Comparative Transcriptomics Unravels Prodigiosin's Potential Cancer-Specific Activity Between Human Small Airway Epithelial Cells and Lung Adenocarcinoma Cells

Objective: Non-small cell lung cancer (NSCLC) is extremely lethal upon metastasis and requires safe and effective systemic therapies to improve a patient's prognosis. Prodigiosin (PG) appears to selectively and effectively target cancer but not healthy cells. However, PG's cancer-specific activity has remained elusive until recently. Methods: PG's cancer-specific performance was compared to Docetaxel (DTX), Paclitaxel (PTX), and Doxorubicin (DOX) against human lung adenocarcinoma (A549) and human small airway epithelial cells (HSAEC). Combination of PG with DTX, PTX, or DOX in a 1:1 ED50 ratio was also evaluated. MTT assay was used to determine the post-treatment cell viability. RNA-sequencing was used for comparative transcriptomics analysis between A549 and HSAEC treated with 1.0µM PG for 24 h.

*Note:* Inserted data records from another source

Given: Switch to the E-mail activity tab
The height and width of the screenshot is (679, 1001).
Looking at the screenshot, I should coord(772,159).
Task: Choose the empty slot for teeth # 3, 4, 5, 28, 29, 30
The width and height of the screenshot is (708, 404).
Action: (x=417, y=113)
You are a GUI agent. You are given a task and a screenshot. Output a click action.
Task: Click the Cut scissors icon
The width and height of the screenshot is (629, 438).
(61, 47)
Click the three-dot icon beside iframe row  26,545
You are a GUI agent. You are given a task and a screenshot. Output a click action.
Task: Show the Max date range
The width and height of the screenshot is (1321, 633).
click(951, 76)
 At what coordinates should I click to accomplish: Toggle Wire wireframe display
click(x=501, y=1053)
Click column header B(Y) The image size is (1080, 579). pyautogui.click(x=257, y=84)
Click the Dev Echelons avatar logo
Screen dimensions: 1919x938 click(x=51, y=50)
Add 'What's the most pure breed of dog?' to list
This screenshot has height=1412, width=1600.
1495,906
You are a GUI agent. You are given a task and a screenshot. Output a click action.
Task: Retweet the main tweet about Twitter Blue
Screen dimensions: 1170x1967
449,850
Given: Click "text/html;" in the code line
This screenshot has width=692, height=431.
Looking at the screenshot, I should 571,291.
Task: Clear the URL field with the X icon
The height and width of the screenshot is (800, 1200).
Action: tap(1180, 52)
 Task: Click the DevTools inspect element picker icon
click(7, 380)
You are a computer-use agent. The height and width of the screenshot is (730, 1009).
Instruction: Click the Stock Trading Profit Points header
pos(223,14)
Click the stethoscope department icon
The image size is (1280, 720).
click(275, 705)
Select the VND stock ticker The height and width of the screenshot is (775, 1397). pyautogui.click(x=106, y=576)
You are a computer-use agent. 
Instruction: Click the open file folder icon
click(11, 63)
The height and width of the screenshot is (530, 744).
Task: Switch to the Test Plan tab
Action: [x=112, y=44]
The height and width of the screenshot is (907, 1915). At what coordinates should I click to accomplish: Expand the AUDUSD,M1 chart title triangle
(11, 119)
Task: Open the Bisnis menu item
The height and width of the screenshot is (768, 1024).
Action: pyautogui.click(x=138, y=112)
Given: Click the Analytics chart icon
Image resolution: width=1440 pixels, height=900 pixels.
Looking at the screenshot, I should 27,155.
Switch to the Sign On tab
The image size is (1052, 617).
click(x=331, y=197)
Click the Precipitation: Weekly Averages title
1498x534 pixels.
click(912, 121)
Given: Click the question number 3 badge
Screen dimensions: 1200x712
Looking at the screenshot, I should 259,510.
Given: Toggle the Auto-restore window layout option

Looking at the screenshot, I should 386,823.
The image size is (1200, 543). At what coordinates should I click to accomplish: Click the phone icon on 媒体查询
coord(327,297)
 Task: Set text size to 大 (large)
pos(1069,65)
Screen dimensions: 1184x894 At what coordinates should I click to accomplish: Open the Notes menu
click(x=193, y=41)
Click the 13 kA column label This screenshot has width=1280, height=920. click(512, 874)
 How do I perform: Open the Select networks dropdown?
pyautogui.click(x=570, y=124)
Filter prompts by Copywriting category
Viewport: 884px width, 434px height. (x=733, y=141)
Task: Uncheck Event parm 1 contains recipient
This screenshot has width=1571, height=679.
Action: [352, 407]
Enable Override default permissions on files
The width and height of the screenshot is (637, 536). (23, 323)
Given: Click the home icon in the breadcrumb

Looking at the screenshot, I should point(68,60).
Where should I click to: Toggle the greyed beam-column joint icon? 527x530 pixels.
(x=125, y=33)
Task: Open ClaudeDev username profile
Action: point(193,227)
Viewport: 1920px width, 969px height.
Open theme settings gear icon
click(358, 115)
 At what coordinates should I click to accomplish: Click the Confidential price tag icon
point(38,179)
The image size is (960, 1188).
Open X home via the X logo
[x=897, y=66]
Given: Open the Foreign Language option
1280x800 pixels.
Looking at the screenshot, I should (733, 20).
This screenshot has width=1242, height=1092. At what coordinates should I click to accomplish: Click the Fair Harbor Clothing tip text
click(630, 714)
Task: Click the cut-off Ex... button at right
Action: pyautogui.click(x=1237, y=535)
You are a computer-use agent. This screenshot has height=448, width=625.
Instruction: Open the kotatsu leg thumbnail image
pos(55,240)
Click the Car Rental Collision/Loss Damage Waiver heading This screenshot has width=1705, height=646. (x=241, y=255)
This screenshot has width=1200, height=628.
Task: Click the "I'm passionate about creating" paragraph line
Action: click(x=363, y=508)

Results: PG reduced A549 cell viability by four-folds greater than HSAEC. In comparison to DTX, PTX and DOX, PG was ~1.7 times more toxic toward A549, and 2.5 times more protective toward HSAEC. Combination of PG in 1:1 ED50 ratio with DTX, PTX, or DOX failed to exhibit synergistic toxicity toward A549 or protection toward HSAEC. In A549, genes associated in DNA replication were downregulated, while genes directly or indirectly associated in lipid and cholesterol biogenesis were upregulated. In HSAEC, co-upregulation of oncogenic and tumor suppressive genes was observed. Conclusion: An overactive lipid and cholesterol biogenesis could have caused A549's autophagy while a balancing-act between genes of oncogenic and tumor-suppressive nature could have conferred HSAEC heightened survival. Overall, PG appears to be a smart chemotherapeutic agent that may be both safe and effective for NSCLC patients. Overall design: HSAEC, A549 and HCT116 cells derived from American Type Culture Collection (ATCC) were subjected to 1.0µM PG treatment for 24 hours in vitro (biological triplicates). Total RNA was extracted and mRNA was purified with the Illumina® TruSeq® Stranded messenger RNA Sample Prep Kit. The library preparation output which was cDNA fragments were paired-end sequenced at read lengths of 100 nucleotides via the Illumina® HiSeq 2500 (Illumina) platform.